National Democrats cheer Ohio’s abortion vote
President Joe Biden and Vice President Kamala Harris are cheering Ohio’s vote to ensure access to abortion and other forms of reproductive health care.
Biden said in a statement Tuesday that “democracy won” in Ohio. The Democratic president says the state’s voters rejected “attempts by MAGA Republican elected officials to impose extreme abortion bans that put the health and lives of women in jeopardy.”
Harris used the win in Ohio to call for Congress to pass a bill restoring the federal abortion protections that were lost after the reversal of Roe v. Wade.
She said in a statement, “When they do, President Biden will sign it into law.”
Beshear says his win shows voters’ disdain for ‘anger politics’
Democratic Kentucky Gov. Andy Beshear says his reelection victory “sends a loud, clear message” that there should be an end to “anger politics.”
Beshear said in his victory remarks on Tuesday that Kentucky voters had made “a choice not to move to the right or to the left but to move forward for every single family.”
Beshear defeated Republican challenger Daniel Cameron, who had been endorsed by former President Donald Trump. Beshear said he had been up against a number of GOP-funded, third-party groups that were running ads “full of hate and division.”
“And you know what?” Beshear asked. “We beat ’em all at the same time.”
Ohio becomes 7th state to protect abortion rights in post-Roe era
With Tuesday’s vote to enshrine abortion rights into its state constitution, Ohio is the seventh state where voters have protected abortion access since the U.S. Supreme Court overturned Roe v. Wade last year.
Voters in both Democratic and Republican states — California, Kansas, Kentucky, Michigan, Montana and Vermont — have either affirmed abortion access or turned back attempts to undermine it.
Ohio was the only state to consider a statewide abortion rights question this year, and some view its decision as a signal of how voters nationwide will be feeling about the issue ahead of the 2024 presidential race.
All in the (Beshear) family
It’s officially a two-term trend for the Beshear family.
Kentucky Gov. Andy Beshear has joined his father, Steve Beshear, as a twice-elected top Democratic leader of the state.
The younger Beshear won his second term Tuesday by defeating Republican Attorney General Daniel Cameron. With it, Andy Beshear is also positioning himself to join a growing list of Democratic governors flagged as potential contenders for higher office nationally.
By the end of Andy Beshear’s second four-year term, a Beshear will have presided in the Kentucky governor’s office for 16 of the last 20 years. Steve Beshear served from 2007 to 2015.
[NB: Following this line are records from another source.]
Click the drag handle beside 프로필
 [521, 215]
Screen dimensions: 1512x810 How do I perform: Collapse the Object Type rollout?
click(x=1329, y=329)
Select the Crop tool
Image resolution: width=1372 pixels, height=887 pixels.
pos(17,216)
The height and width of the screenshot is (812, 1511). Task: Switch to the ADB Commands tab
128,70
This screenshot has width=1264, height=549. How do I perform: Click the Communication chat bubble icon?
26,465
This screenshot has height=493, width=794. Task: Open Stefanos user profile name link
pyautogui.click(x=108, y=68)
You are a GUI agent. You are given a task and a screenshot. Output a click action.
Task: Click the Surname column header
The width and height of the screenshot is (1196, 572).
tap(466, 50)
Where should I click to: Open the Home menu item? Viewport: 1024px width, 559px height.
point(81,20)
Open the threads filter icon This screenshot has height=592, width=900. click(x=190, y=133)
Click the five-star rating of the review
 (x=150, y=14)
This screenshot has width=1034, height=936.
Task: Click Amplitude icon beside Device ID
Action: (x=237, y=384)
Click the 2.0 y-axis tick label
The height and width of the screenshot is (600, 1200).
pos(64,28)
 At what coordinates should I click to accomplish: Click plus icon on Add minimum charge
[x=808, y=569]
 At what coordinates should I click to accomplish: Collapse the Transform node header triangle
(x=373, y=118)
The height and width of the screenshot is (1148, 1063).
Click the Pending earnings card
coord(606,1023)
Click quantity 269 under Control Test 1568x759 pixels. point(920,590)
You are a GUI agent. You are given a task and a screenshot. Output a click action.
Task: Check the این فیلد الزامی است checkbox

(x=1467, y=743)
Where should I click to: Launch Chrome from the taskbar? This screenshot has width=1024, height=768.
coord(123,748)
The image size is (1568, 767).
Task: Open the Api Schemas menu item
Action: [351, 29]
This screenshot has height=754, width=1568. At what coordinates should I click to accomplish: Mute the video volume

Amo makes history as Rhode Island’s first Black congressman
Democrat Gabe Amo says that he’s “humbled” to be elected Rhode Island’s first Black representative to Congress but that he “didn’t run to make history.”
Amo told The Associated Press shortly after his win over Republican Gerry Leonard on Tuesday that he sees himself as part of a long line of advocates, whether they were people of color or fighting for the rights of woman or working people.
The former White House aide succeeds former Democratic Rep. David Cicilline, who stepped down this summer to become president and CEO of the Rhode Island Foundation.
The son of Ghanaian and Liberian immigrants, Amo emerged victorious from a crowded Democratic field in the September primary, claiming more than 32% of the vote.
Voting times at 4 precincts in Mississippi county extended again
A judge in Mississippi’s largest county has extended voting times to 10 p.m. EST at four voting precincts after they experienced ballot shortages and long lines.
The order from a special judge in Hinds County came after a nonpartisan group, Mississippi Votes, filed a petition to extend voting in the four precincts in some Jackson suburbs.
The four precincts where voting will be allowed until 10 p.m. EST are Byram City Hall, a United Methodist church in Raymond, and Wildwood Baptist Church and Northside Baptist Church, both in Clinton.
A different judge already had extended voting throughout the county until 9 p.m. EST in response to the ballot shortages.
Bomb threat keeps 2 Pennsylvania precincts open for extra hour
Two precincts in a Philadelphia suburb will remain open an extra hour after a bomb threat forced the evacuation of a polling place.
A Delaware County spokesperson says the county solicitor sought and won the extension from a judge after a threat forced the evacuation of Radnor High School and polling places for two precincts to move to Radnor Elementary in Wayne. Officials say police are investigating the threat.